▸ **PROBLEM STATEMENT**
Would you restate the entries below word for word, starting at the first line and ending with the one that has "Brakes (843, 84)"?

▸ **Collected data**
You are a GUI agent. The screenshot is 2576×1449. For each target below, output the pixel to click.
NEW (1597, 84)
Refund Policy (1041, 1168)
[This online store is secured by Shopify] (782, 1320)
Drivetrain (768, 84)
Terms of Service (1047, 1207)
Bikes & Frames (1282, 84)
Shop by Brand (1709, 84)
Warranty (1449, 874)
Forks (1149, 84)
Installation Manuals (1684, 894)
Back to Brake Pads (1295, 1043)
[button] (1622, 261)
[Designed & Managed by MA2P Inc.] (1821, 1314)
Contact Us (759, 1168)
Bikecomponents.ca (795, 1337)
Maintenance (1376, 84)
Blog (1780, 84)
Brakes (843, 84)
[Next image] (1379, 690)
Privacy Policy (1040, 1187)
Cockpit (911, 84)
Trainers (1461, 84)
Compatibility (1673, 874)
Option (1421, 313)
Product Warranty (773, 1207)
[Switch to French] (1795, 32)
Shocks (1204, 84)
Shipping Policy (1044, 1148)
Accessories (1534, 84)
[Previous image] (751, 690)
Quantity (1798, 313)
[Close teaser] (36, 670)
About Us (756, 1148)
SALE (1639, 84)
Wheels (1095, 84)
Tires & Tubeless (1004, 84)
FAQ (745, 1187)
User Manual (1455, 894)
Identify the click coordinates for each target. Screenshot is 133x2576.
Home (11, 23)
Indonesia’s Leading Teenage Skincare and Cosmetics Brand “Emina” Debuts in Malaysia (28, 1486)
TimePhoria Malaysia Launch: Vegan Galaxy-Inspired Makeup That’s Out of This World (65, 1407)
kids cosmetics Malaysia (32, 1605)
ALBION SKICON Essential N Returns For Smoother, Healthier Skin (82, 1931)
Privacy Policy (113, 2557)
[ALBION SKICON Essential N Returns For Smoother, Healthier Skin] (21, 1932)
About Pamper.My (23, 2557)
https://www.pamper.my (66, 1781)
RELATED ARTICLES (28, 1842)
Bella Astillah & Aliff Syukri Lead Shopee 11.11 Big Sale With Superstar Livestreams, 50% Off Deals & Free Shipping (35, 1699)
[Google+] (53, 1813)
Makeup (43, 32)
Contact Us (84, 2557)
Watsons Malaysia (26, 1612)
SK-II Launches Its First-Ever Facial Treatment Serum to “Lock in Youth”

▸ **SOLUTION TO THIS PROBLEM**
You are a GUI agent. The screenshot is 2576×1449. For each target below, output the pixel to click.
NEW (1597, 84)
Refund Policy (1041, 1168)
[This online store is secured by Shopify] (782, 1320)
Drivetrain (768, 84)
Terms of Service (1047, 1207)
Bikes & Frames (1282, 84)
Shop by Brand (1709, 84)
Warranty (1449, 874)
Forks (1149, 84)
Installation Manuals (1684, 894)
Back to Brake Pads (1295, 1043)
[button] (1622, 261)
[Designed & Managed by MA2P Inc.] (1821, 1314)
Contact Us (759, 1168)
Bikecomponents.ca (795, 1337)
Maintenance (1376, 84)
Blog (1780, 84)
Brakes (843, 84)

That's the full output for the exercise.